Renault Latitude: Keine Experimente mehr

Konventionell unterwegs

Renault Latitude: Keine Experimente mehr
Renault bietet den Latitude in Deutschland nicht mehr an. © Renault

Mit dem Latitude hat Renault in der Oberklasse wieder den konventionellen Weg eingeschlagen. Dabei würde man sich bei der Limousine die ein oder andere Extravaganz wünschen.

Es gab eine Zeit, in der man sich durch den Besitz eines französischen Automobils der Oberklasse als Mitglied einer gesellschaftlichen Avantgarde auswies. Ein Renault 30 oder ein Citroen CX galten als Beleg für die intellektuelle Unabhängigkeit ihres Besitzers, der sich damit - scheinbar - vom Statusdenken des deutsche Marken bevorzugenden Establishments löste. Zudem zeigten die großen Franzosen oft das intelligentere Fahrzeugkonzept. Der spezifisch französische Ansatz wurde bis in die neunziger Jahre beibehalten, und noch der Renault 25 zeichnete sich durch eine beachtliche Präsenz auch auf den Exportmärkten auf. Der langweilige Safrane und der an eine Großraumlimousine erinnernde Vel Satis konnten an diese Erfolge nicht mehr anknüpfen.
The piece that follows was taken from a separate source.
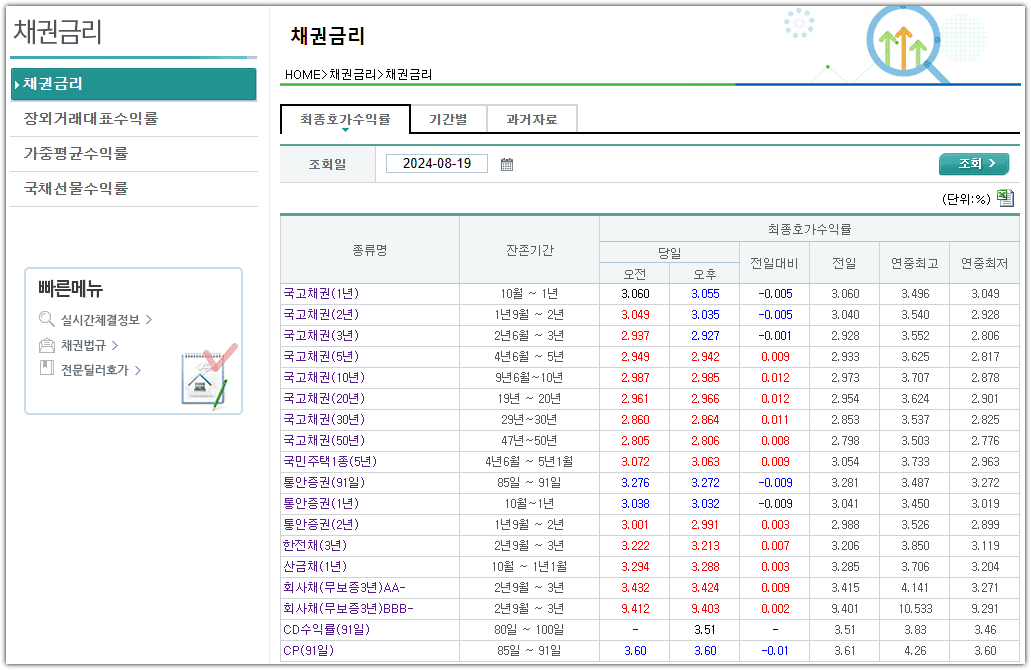Click the magnifier icon beside 실시간체결정보
1031x670 pixels.
coord(46,319)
Renault Latitude auf Nissan-Plattform

Seit einem knappen Jahr gibt es wieder einen großen Renault - diesmal mit einem wiederum völlig anderen Ansatz: Beim Latitude handelt es sich um eine umetikettierte Limousine aus dem Modellprogramm der koreanischen Renault-Tochter Samsung - sie hat das Modell SM5 auf einer Nissan-Plattform entwickelt.
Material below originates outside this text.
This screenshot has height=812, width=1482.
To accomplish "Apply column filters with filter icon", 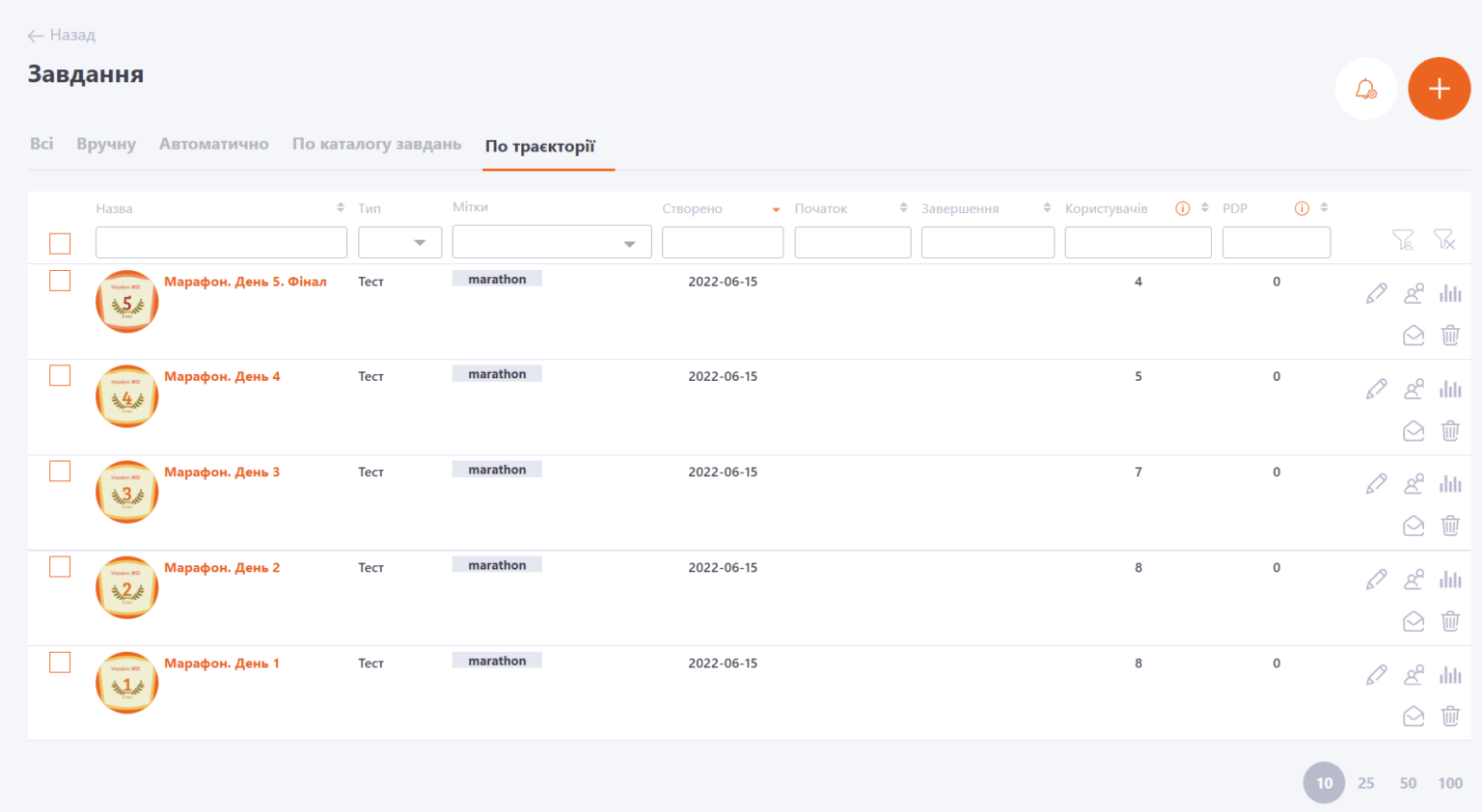I will tap(1405, 241).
Wer jedoch hofft, diese exotische Gemengelage wäre Garant für ein ebenso faszinierendes Fahrzeug, dürfte sich getäuscht sehen: Von außen wirkt der Latitude derart konventionell und unauffällig, dass er beinahe schon wieder eine Sonderstellung einnimmt. Kurzer Radstand, ausladende Überhänge und viel Blech über den Radausschnitten machen schon optisch deutlich, dass Sportlichkeit kein vorrangiges Entwicklungsziel war.

Gutes Platzangebot im Renault Latitude

Komfortables Sitzen im Renault Latitude Renault

Dieser Eindruck bestätigt sich auch im Interieur. Eine wuchtige Armaturentafel breitet sich weit in die Horizontale aus, an der Mittelkonsole will schwarzer Kunststoff die Illusion von Klavierlack wecken. Immerhin ist der Latitude komfortabel: Es sitzt sich gut auf den breiten Fauteils mit serienmäßiger Massagefunktion, und die Beifahrerin darf sich mit dem Parfümspender beschäftigen, der eine Auswahl von Düften zerstäuben und ins Interieur blasen kann.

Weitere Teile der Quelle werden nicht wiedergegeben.